In July 1900, Jane attended the Pan-African Conference in London. It was there that she met John Archer, the son of a Barbados sailor and an Irish woman. By 1906, she settled in the home of John Archer and his wife Margaret Archers in London’s Battersea Park. John Archer was elected Mayor of Battersea in 1913, becoming the first Black mayor of a borough in London.

On January 17, 1914, Archer wrote to a contact in the United States to inform him that Jane Roberts had died on January 9. “She was very dear to us. She had wanted to be buried in Liberia, had changed her mind, and was duly buried in plot 252 class H block F in Garratt Lane Cemetery.”

A recognition Gap

Unlike her famous husband, Jane is not widely remembered in Liberia, or anywhere else for that matter. In Monrovia, there is a majestic monument of President Roberts atop Ducor Hill, but no mention of his spouse there. Passersby will see her name etched in stone on a more modest monument honoring President Roberts in the center of Broad Street on Crown Hill. The inscription there reads, “Erected as a tribute of sorrow and affection by his deeply afflicted widow Jane Rose.”

President Roberts is honored in many more ways across Liberia: the town of Robertsport is named after him, the country’s main airport is called Roberts International Airport (it was Roberts Field during World War II), there is a Roberts Street in Monrovia, and various Liberian bills and coins, and postage stamps, have carried his image over the years.

In the state of Virginia, the recognition is also limited to Joseph. In his native Norfolk, there had been, until relatively recently, a Roberts Park housing community and a Roberts Park Elementary School, and there is still a Roberts Road. At Norfolk State University, you will find the Joseph Jenkins Roberts Center, a center of excellence for the study of the African Diaspora.

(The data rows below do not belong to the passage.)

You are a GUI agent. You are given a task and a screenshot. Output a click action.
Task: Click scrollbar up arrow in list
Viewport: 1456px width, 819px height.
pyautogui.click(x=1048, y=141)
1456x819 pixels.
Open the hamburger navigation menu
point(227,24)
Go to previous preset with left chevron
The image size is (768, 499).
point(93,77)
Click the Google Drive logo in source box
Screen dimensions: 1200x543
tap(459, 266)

In Petersburg, the city erected a stone monument in his honor in June 1977, and it added a Joseph Jenkins Roberts Street next to the Appomattox River. In 1978, the Virginia Department of Historic Resources placed a historical marker a few steps from the stone monument. Again, there is no visible memorial honoring Jane. The Historic Petersburg Foundation has found an engraving that shows a portion of the house in town where Jane was born, but the house no longer exists.

A Missing Memorial

This brings us back to the grassy area in Streatham Cemetery. In the 112 years since Jane’s burial, how many Liberians, let alone Londoners, have known of this hallowed site?

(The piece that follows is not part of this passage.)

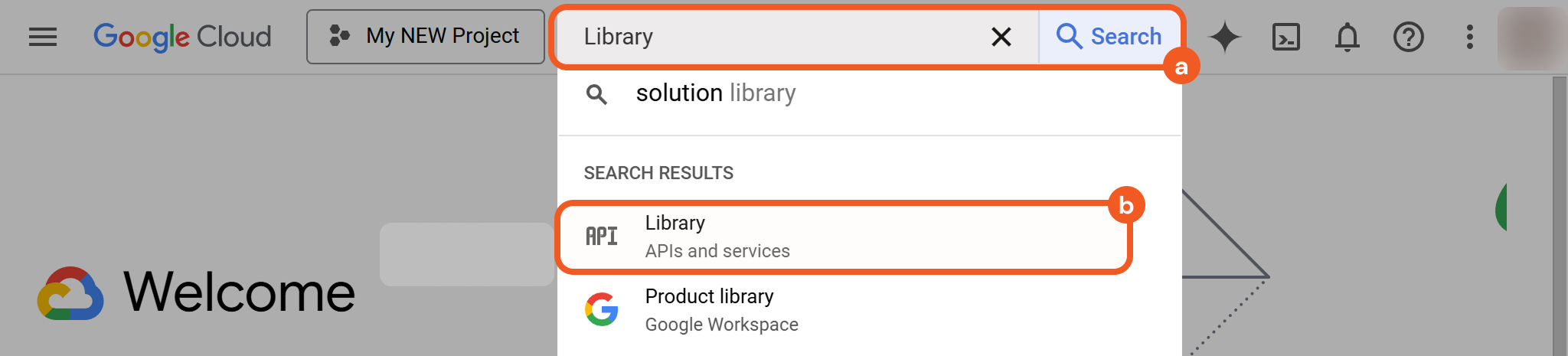The image size is (1568, 356).
Task: Open the three-dot more options menu
Action: click(1469, 37)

The Lambeth Bereavement Service that administers the cemetery has confirmed that there is no marker at the grave site. Jane Roberts’ grave plot was initially owned by Margaret Archer. To transfer ownership of the grave plot would require permission from Margaret Archer’s descendants. No descendants have been identified so the matter has been appealed to the Chief Executive Officer of Lambeth Council to be able to install a proper headstone.

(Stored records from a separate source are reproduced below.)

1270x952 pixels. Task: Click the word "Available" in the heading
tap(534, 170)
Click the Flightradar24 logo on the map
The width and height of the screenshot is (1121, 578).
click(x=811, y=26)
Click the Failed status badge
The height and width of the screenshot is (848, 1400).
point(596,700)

In the meantime, an admirer of Jane’s in London, Jeanne Rathbone, has decided not to wait for official permission to do something that probably should have been done many years ago. Jeanne has had a temporary granite marker made and placed it on Jane’s grave and planted a little hedge of box plants to surround it so that it is easy to identify the site. She believes a movable marker seemed like a sensible memorial for a historical grave.

Jeanne has separately campaigned to have a commemorative plaque honoring Jane installed on the exterior of the Archer residence at 55 Brynmear Road in Battersea. Jeanne was the force behind the London Borough of Wandsworth adding an English Heritage Blue Plaque on the residence. That inscription reads, “Mayor of Battersea who fought social and racial injustice lived here.” A Wandsworth Green Plaque is designed to honor famous people or places in the borough that are not covered by the Blue Plaque scheme. For a Green Plaque to be approved, the Wandsworth Council would need the consent of the current property owner, an American who purchased the property in 2017 but does not live in it.

Whether through the placement of a proper marker in London, a memorial in Monrovia and in Petersburg, will this and future generations find appropriate ways to honor Jane Rose Waring Roberts’ place in history?